As of Convertigo 7.1, HTTP connector supports now OAuth authentications. This is useful to connect to OAuth protected resources such as Twitter, Linkedin or Google+.
You can have more information about OAuth on the official OAuth web site: http://oauth.net
Registering your app for OAuth
Most of the OAuth enabled service will ask you to register your app to their framework. We will use Twitter services in this sample.
Create a new app, for example ‘Convertigo’. Fill in App name, App description (10 Chars min), a web site URL. Filling in the call back URL is not mandatory.
Click on the “API Key” Tab
Save your “API key” and “API secret” in a safe place. You will use this information later on
Modify the application permissions if required by click on the “Change App Permissions” button
Click on the “Create my access tokens” button. This will create access token for your own current credentials. This means that all the actions you will do with the Convertigo HTTP connector will be done with the current identity.
Refresh the page, a new section with your access tokens should appear. Save the “Access token” and the “Access token secret” in a safe place as you will use this later on.
Now, we should have the following values:
API Key
API Secret
Access token
Access token secret
Accessing an OAuth service.
This is all we need to use the Convertigo’s HTTP Connector OAuth. To see how, we will use Twitter’s get timeline REST API.
Create a new Project
Create a HTTP Connector, set the “server” property to “api.twitter.com” and the “Root Path” property to “/1.1/”. Set “is HTTPS” to “true” and “port” to 443. This will create and configure a connector connecting to https://api.twitter.com/1.1/
In this connector, create a “JSON Http Transaction”. Configure the “HTTP verb” to “GET” and the “Sub Path” to “statuses/user_timeline.json”.

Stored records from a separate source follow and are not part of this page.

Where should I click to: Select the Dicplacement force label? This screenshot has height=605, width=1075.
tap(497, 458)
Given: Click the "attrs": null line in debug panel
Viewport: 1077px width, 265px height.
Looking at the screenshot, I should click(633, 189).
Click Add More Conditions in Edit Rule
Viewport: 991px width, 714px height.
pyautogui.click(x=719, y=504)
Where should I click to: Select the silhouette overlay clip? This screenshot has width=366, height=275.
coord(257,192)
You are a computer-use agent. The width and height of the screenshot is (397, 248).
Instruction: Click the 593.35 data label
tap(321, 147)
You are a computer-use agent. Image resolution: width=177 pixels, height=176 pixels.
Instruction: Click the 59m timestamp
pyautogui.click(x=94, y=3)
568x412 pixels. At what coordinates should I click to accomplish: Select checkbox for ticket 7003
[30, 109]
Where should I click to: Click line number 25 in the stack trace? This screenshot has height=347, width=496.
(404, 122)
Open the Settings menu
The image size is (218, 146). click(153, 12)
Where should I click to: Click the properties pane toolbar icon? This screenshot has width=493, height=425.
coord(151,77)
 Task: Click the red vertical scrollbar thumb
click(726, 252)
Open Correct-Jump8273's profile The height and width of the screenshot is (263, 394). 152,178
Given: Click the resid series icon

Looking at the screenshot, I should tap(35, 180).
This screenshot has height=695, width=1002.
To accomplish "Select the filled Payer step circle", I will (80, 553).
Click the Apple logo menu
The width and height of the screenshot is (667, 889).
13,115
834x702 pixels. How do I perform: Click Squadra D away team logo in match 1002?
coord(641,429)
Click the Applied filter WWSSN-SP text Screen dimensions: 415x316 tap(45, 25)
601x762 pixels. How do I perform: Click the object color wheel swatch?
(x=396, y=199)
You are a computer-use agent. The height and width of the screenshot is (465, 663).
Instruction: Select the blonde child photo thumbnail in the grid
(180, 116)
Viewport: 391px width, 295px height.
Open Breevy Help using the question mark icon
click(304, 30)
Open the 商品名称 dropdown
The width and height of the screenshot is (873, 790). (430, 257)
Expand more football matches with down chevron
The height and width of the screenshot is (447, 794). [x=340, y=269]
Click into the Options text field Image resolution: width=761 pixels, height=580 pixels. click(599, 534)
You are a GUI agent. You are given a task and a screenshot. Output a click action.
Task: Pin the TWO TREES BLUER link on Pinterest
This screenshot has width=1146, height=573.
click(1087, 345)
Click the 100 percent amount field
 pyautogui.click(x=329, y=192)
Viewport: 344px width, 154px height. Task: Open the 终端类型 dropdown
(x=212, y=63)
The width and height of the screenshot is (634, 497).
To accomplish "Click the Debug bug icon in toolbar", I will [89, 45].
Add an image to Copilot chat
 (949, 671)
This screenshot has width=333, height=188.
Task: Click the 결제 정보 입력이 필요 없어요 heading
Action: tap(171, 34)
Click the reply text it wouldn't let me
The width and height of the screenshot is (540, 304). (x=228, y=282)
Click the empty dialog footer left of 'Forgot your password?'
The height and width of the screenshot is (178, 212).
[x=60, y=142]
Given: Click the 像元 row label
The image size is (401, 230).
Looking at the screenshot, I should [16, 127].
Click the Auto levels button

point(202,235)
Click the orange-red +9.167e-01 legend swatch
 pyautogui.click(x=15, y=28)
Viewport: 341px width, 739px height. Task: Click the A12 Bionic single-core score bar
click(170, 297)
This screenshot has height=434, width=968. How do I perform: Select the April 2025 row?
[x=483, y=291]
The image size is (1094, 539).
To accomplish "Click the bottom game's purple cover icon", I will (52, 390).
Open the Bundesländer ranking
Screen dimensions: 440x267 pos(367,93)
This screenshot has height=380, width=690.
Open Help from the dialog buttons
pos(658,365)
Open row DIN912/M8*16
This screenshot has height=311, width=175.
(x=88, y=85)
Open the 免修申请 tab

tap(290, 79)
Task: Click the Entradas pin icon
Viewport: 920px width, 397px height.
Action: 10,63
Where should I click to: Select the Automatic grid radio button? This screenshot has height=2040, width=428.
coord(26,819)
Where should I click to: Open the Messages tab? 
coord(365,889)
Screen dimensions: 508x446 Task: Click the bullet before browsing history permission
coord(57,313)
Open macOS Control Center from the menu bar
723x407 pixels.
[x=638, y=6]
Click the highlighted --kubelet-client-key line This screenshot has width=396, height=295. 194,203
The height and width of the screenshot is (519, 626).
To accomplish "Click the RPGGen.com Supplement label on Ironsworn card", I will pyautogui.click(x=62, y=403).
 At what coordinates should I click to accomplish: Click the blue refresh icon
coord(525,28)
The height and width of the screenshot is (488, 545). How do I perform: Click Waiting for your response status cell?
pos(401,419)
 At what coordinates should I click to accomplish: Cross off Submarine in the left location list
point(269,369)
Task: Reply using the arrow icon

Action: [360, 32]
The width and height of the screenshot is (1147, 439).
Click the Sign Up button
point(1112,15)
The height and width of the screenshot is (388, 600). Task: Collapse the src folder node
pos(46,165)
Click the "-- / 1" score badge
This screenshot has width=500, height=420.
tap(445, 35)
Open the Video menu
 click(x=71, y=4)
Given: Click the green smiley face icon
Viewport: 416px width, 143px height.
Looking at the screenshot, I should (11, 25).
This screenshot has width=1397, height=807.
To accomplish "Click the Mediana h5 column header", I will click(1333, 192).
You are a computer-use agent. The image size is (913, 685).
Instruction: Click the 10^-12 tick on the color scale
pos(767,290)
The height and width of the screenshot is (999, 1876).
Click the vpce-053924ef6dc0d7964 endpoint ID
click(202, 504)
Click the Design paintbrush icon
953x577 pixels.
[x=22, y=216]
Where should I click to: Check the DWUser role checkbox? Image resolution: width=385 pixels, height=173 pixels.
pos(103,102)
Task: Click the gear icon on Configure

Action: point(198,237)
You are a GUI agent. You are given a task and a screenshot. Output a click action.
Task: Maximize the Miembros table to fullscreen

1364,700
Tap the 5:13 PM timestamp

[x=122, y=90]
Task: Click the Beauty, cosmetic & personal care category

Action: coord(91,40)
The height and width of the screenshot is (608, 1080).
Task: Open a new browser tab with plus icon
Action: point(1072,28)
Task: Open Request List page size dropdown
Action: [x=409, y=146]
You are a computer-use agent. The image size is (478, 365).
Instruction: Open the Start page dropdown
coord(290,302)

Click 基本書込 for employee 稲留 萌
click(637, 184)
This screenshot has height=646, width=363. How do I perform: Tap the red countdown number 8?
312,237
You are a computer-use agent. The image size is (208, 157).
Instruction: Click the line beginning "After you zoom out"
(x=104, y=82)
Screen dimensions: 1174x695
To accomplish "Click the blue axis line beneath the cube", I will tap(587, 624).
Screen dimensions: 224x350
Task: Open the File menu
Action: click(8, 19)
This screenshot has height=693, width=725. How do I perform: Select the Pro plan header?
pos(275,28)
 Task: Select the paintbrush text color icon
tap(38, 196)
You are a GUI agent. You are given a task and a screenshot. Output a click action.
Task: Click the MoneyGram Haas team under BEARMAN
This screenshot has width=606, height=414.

According to twitter documentation we must also provide “screen_name” and a “count” as parameters. We can do that by adding them as variables to our transaction. Be sure to configure the “HTTP Name” property of the variables objects to “screen_name” and “count”.
Set default values to screen_name and count according to your Twitter account. Run the transaction and you have an error response.
This is where the OAuth part comes in! Enabling OAuth is simply done by providing 4 other variables to our Transaction:
__header_oAuthKey
__header_oAuthSecret
__header_oAuthToken
__header_oAuthTokenSecret
Configure the “Default Value” properties of each of those variables with the values we got from the registering part. Now, execute the transaction :
Launch test platform Right Click -> Open test platform
Expand the HTTP Connector
Expand the JSON_HTTP Transaction
Check that default values are filled in the test form
Of course in this simple project we used default values for the OAuth keys, but you could (And this recommended) use global symbols instead.